August 14, 2019
JERUSALEM: Israel had started expelling overstaying Filipino workers, a children’s rights group and authorities said on Tuesday, hours Rosemarie Perez and her Israeli-born teenaged son were deported when 11th hour legal appeals failed.
Some 600 workers from the Philippines face deportation over a loss of residency status, activists say.
They include those who breached the conditions of their residency by starting families in the country.
Perez was arrested by immigration officials along with her 13-year-old son Rohan last week for remaining in the country illegally.
They were taken to Ben-Gurion airport near Tel Aviv on Sunday night after an appeals court upheld their deportation, Beth Franco of the United Children of Israel (UCI) association said.
But they were taken off the plane after their lawyer requested an urgent hearing on their status in a bid to have them remain in Israel.
On Monday evening, they were again escorted to Ben-Gurion airport where they were put on a flight to Bangkok for onward connection to Manila, Franco said.
Israel’s immigration authority confirmed in a statement that they had been deported, adding that Perez had been in the country illegally for 12 years and that all court appeals had been exhausted.
The families and supporters say deporting the children to a country, which they have never seen and whose languages they do not speak is a cruel policy.
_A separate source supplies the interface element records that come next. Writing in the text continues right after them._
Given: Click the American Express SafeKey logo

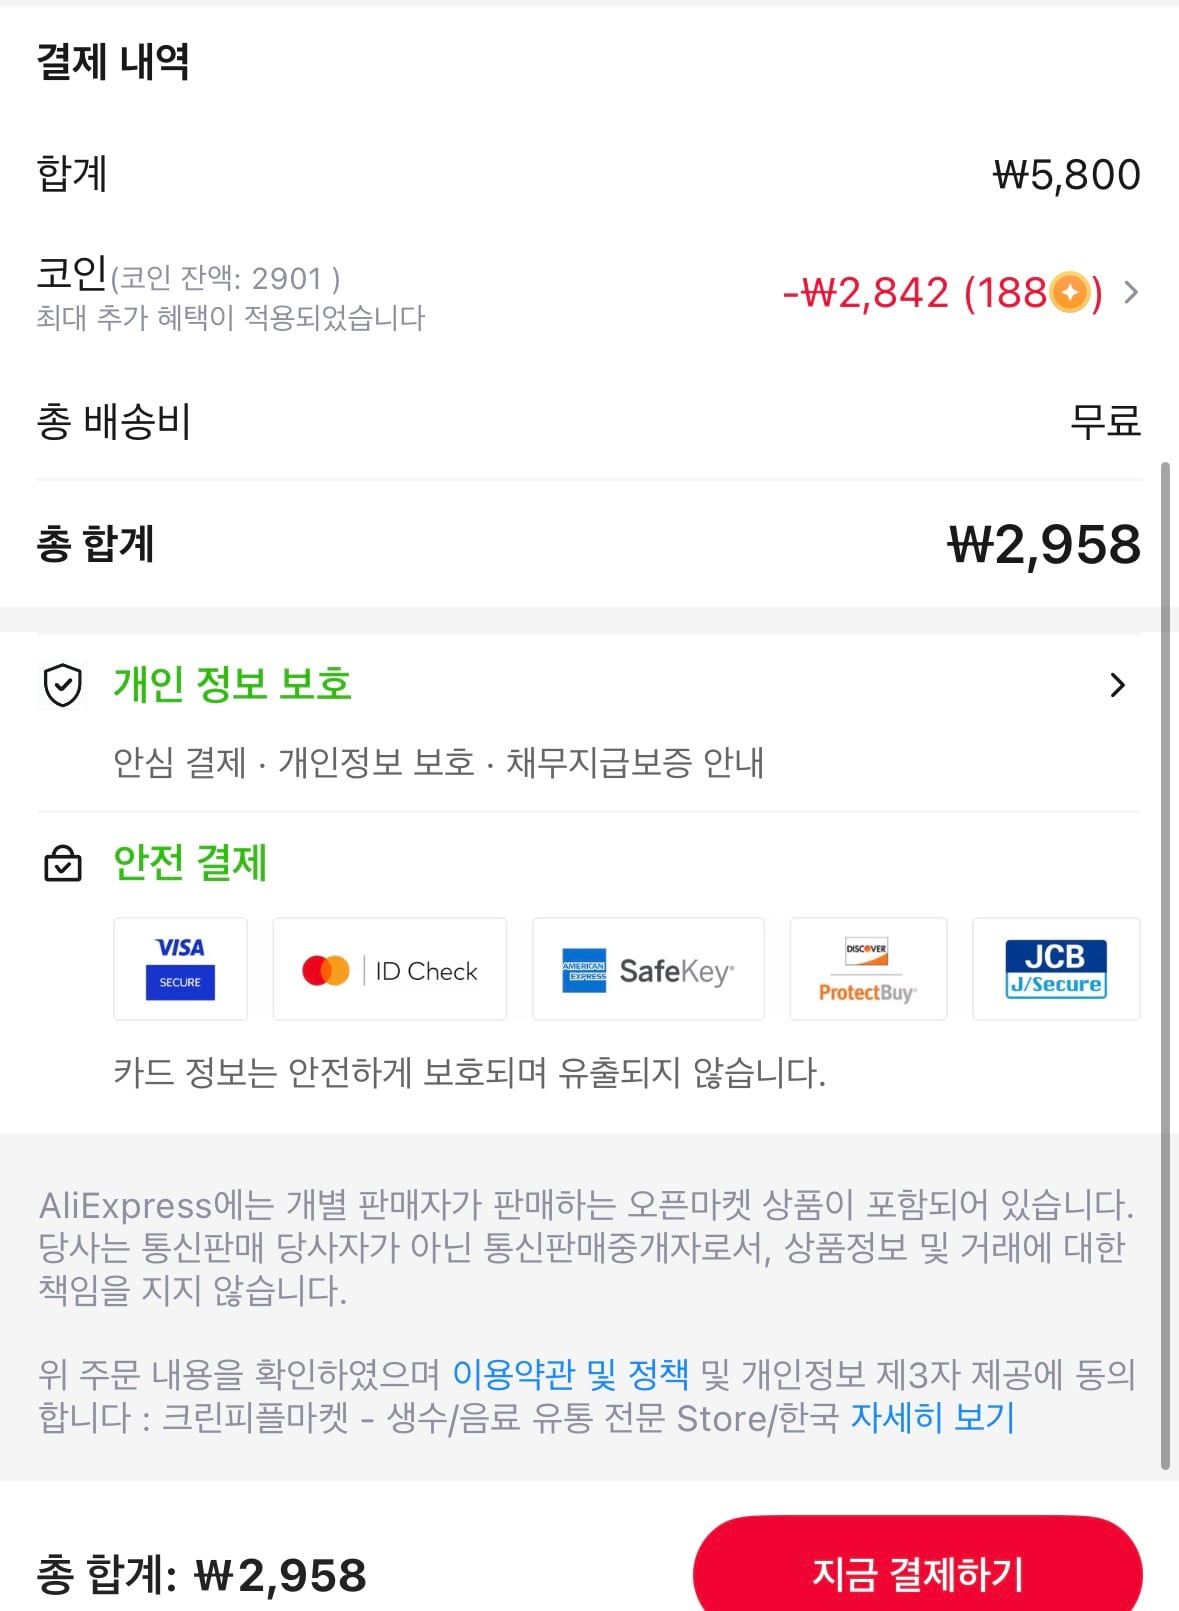Looking at the screenshot, I should (648, 968).
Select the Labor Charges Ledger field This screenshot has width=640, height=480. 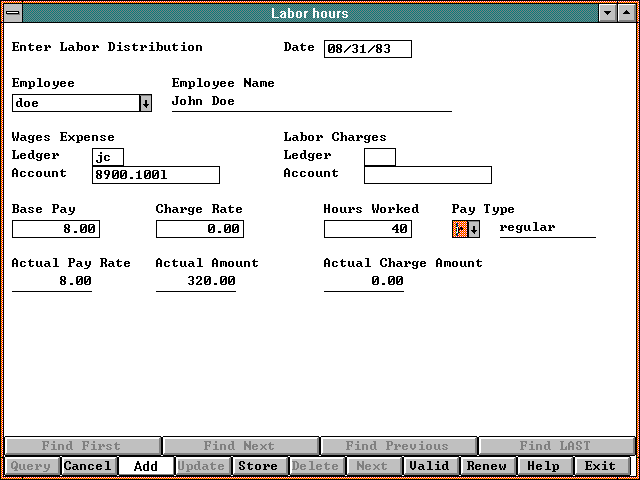pos(380,157)
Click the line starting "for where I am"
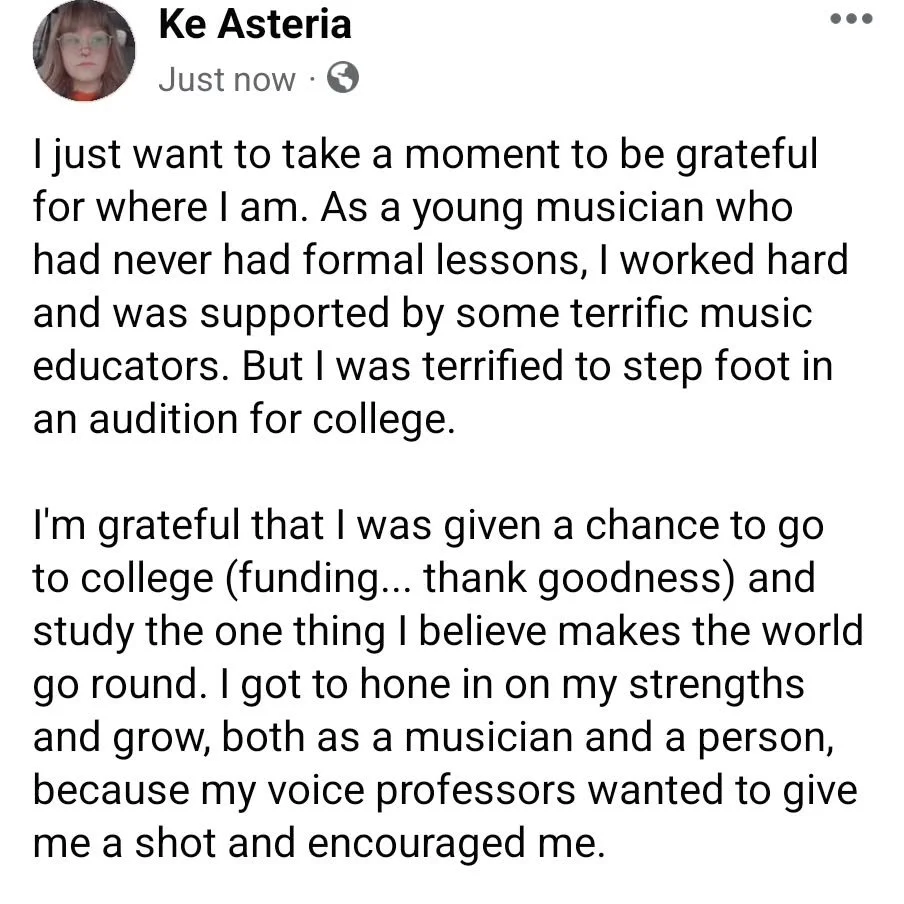Screen dimensions: 904x904 click(412, 207)
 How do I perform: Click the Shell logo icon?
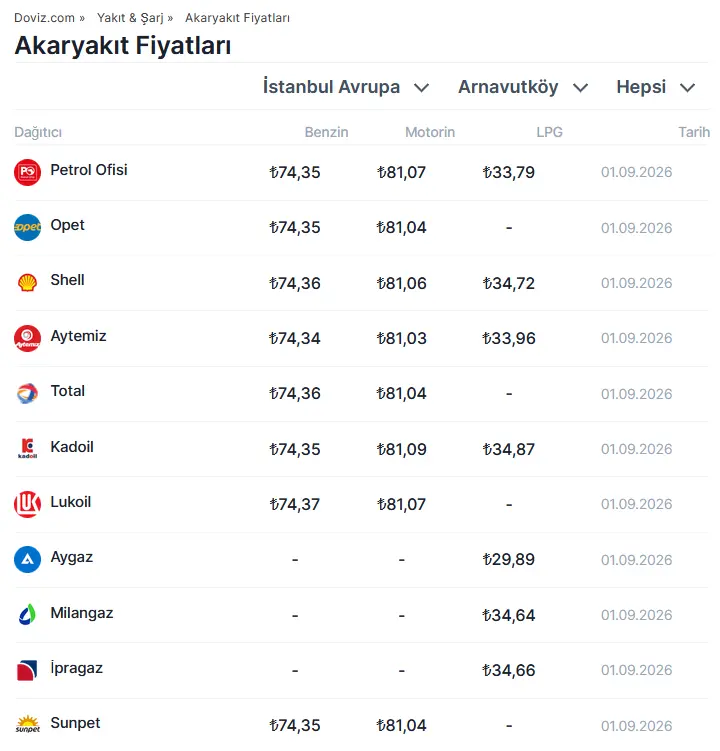coord(27,283)
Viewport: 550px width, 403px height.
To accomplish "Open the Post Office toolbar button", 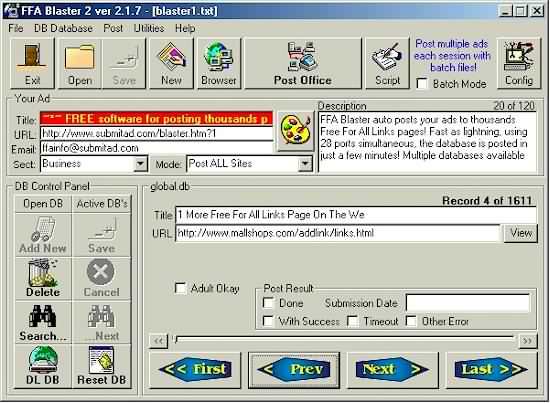I will point(303,63).

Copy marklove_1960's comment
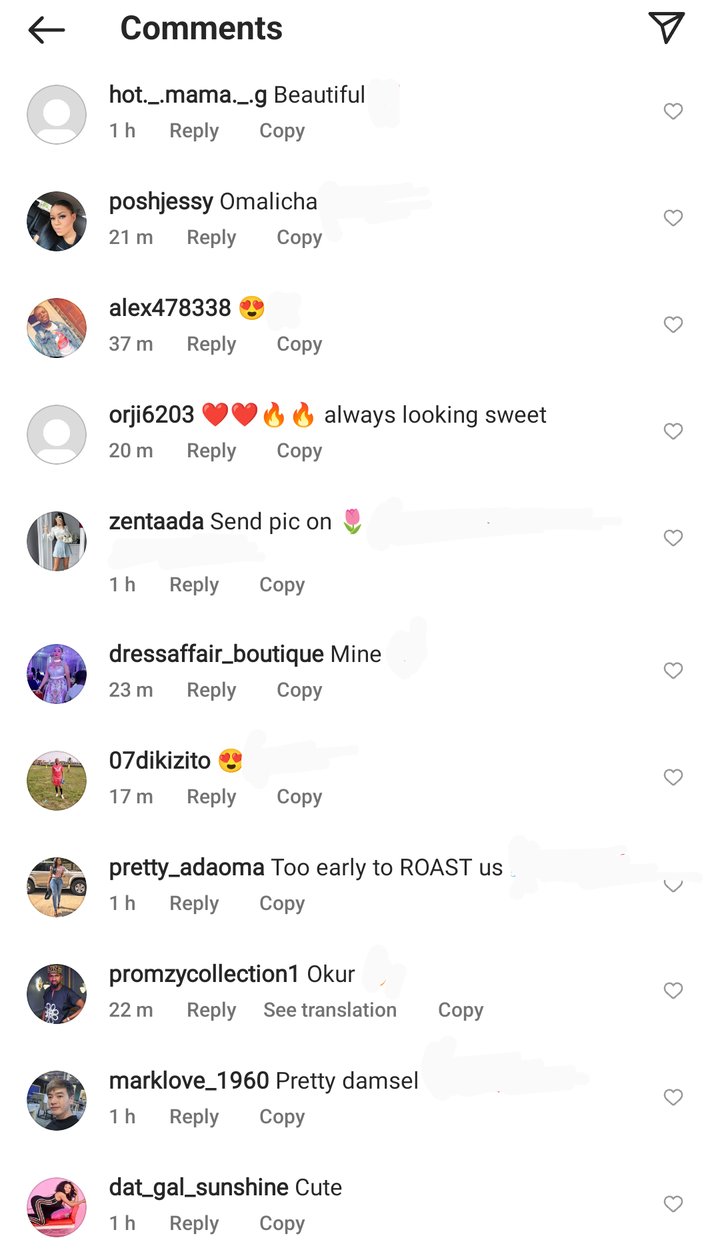282,1117
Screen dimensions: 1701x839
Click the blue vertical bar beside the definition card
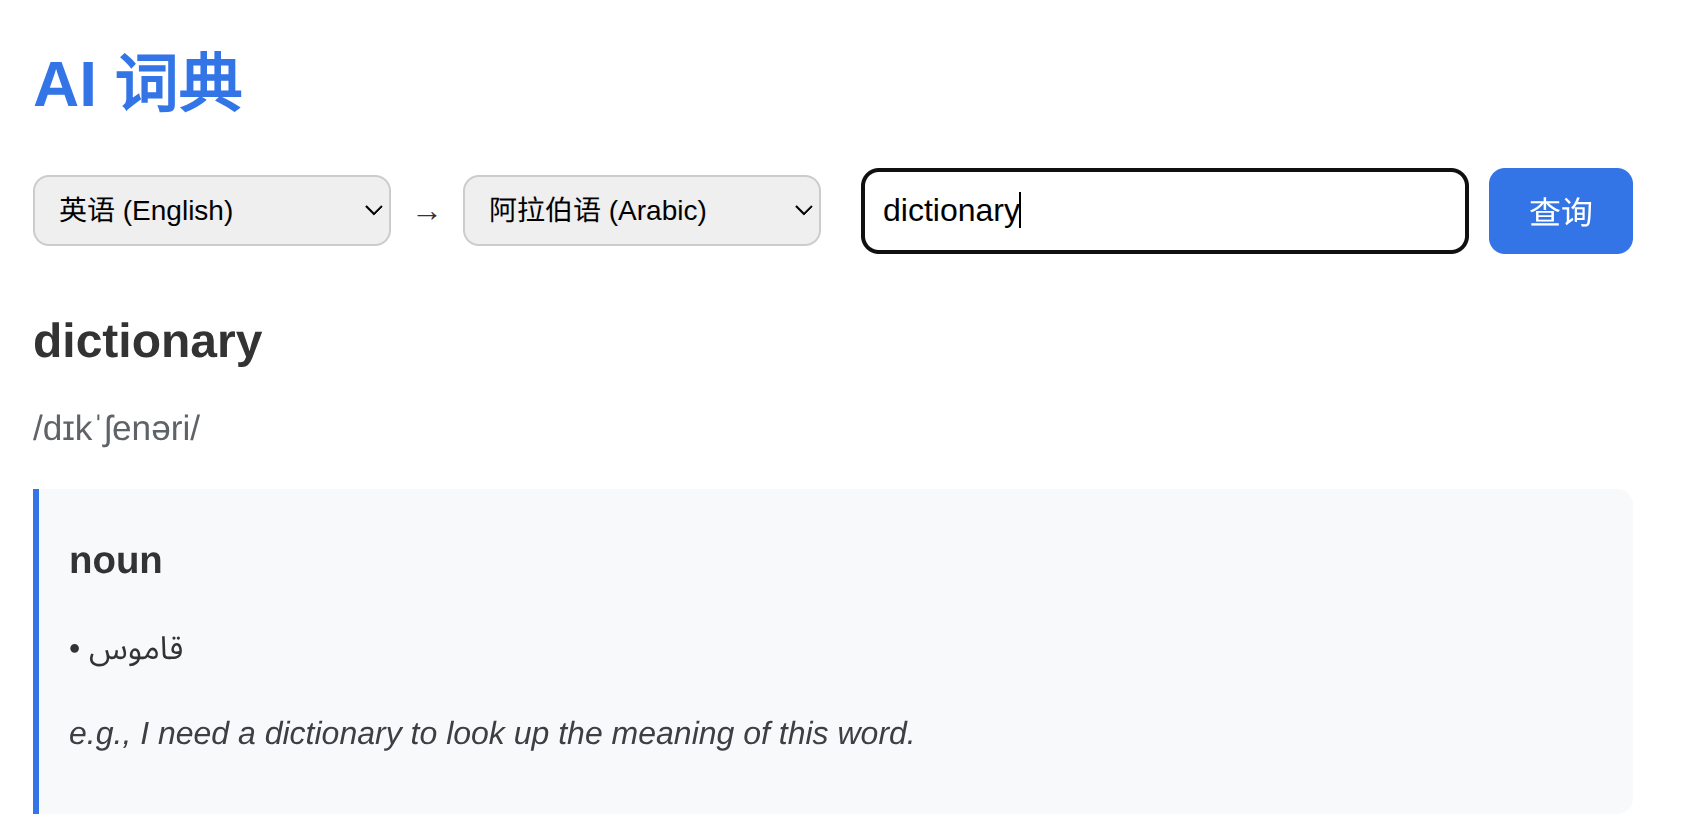[x=38, y=650]
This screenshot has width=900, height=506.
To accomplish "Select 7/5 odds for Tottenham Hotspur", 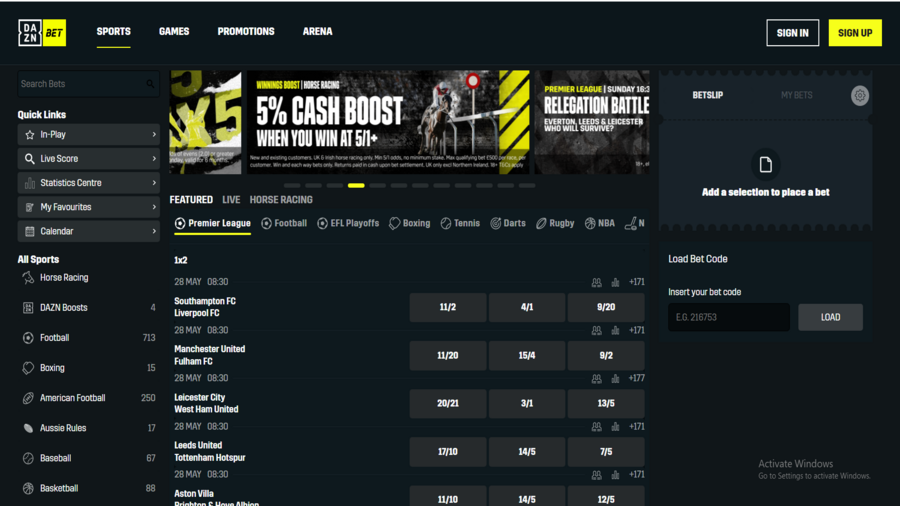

The embassy of Israel in Manila said a foreign worker was allowed to live and work in Israel up to five years.
“The government of Israel greatly appreciates the contribution of the overseas Filipino workers (OFWs), who have been staying and living in Israel for so many years,” the embassy said in a statement. It added that to show its concern to the working conditions of Filipinos, Israel signed a “historical” bilateral labor agreement with the Philippines “to improve the rights of OFWs and dramatically reduce the placement fees.”
The embassy said Israel’s Supreme Court “scrutinized” the case of Perez, who was found to have been illegally staying in the country for 12 years.
Last week, migrants, their children and Israeli supporters held a protest in Tel Aviv against the policy of deporting Israeli-born children of migrants.
Many of the 28,000 — largely Christian — Filipinos in Israel arrived to work as caregivers and home help, but according to UCI, some 600 families could now face expulsion.
Their visas were conditioned on the requirement that they do not start a family in the country apart from certain exceptions, the association says.
The issue has particular resonance in Israel, where there are long-term fears about maintaining a Jewish majority in the country, which was founded as a national homeland for Jews.